Goal of the exercise
Pick out every line of the entries below where "computer" occurs, and copy those lines.

Source records
_ _ _

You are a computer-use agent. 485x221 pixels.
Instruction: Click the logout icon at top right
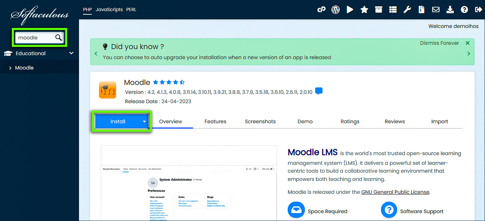click(478, 9)
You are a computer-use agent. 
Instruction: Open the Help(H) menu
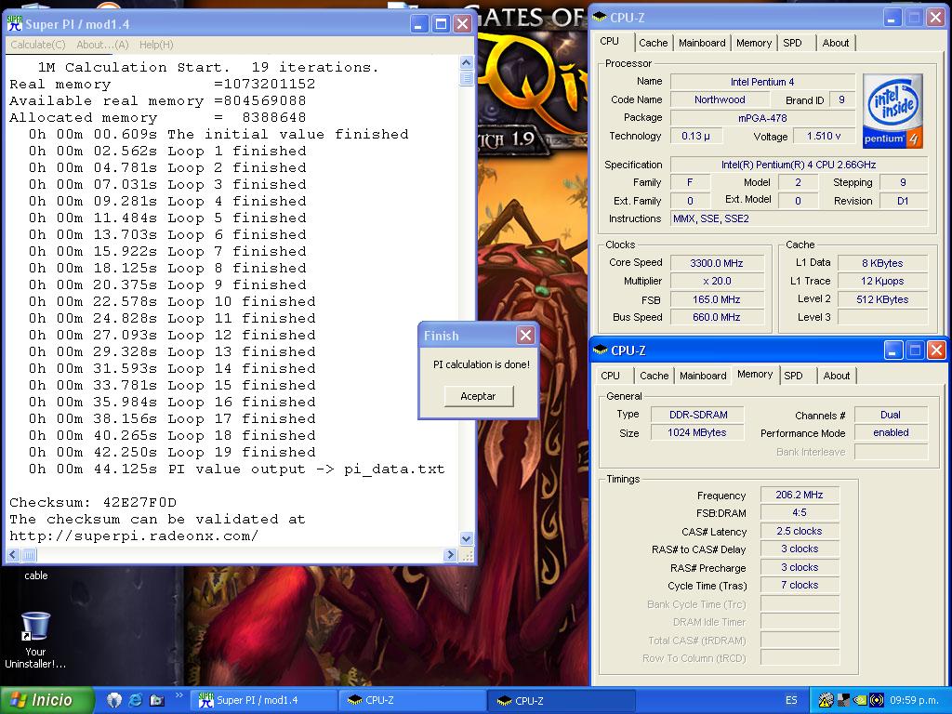coord(156,45)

_ _ _

Answer box
You are a computer-use agent. 485x221 pixels.
You are a computer-use agent. 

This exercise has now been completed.